--- TASK DIRECTIONS ---
Using the records below, transcribe word for word the stretch from the line that contains "Instruction: Click Raneesha's profile avatar" through the line that contains "Instruction: Click the", both end lines included, and nothing else.

(Collected data entries)
+ + + + +

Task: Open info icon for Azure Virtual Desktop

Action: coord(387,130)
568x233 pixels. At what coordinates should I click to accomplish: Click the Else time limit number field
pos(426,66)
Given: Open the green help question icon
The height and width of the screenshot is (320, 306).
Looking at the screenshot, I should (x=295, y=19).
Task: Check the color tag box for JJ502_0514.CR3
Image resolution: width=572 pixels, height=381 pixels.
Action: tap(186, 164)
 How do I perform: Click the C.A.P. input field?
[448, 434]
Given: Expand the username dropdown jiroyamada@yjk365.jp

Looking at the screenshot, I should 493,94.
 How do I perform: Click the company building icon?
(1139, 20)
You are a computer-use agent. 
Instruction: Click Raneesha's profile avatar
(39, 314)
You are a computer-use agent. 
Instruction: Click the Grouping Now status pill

+ + + + +

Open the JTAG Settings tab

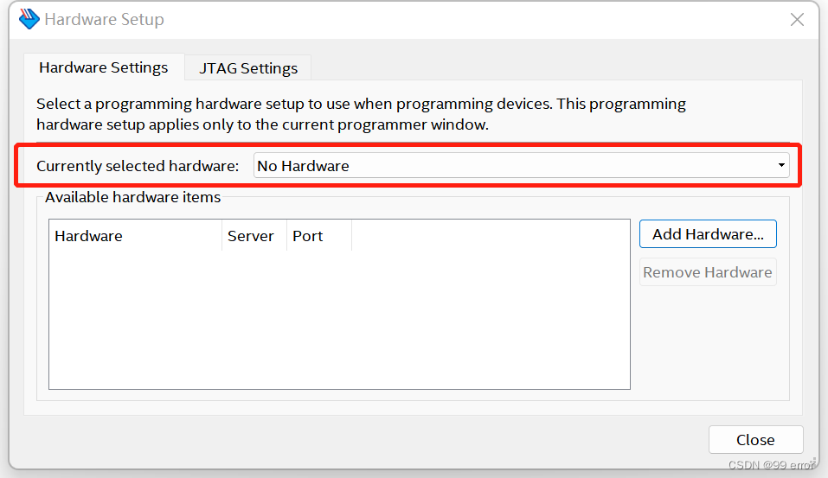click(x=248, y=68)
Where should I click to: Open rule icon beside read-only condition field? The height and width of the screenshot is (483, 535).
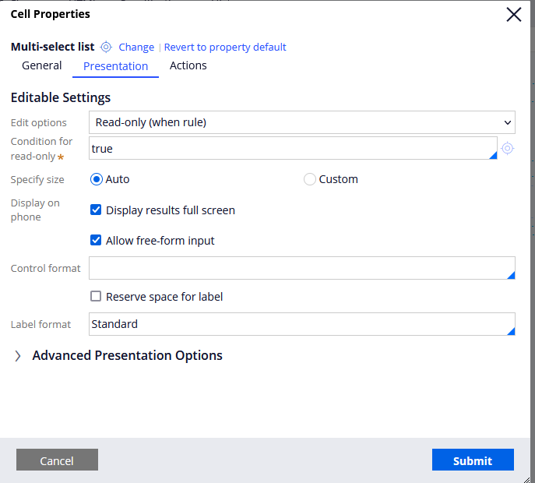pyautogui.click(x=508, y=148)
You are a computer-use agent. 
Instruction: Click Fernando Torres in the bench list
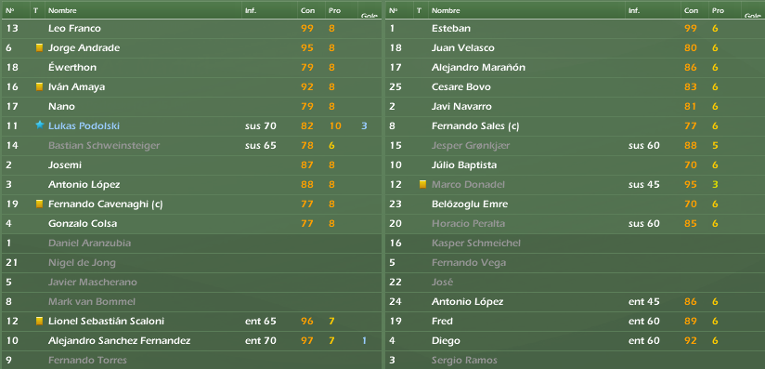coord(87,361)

+ + + + +

--- TASK SOLUTION ---
Instruction: Click Raneesha's profile avatar
(39, 314)
You are a computer-use agent. 
Instruction: Click the Grouping Now status pill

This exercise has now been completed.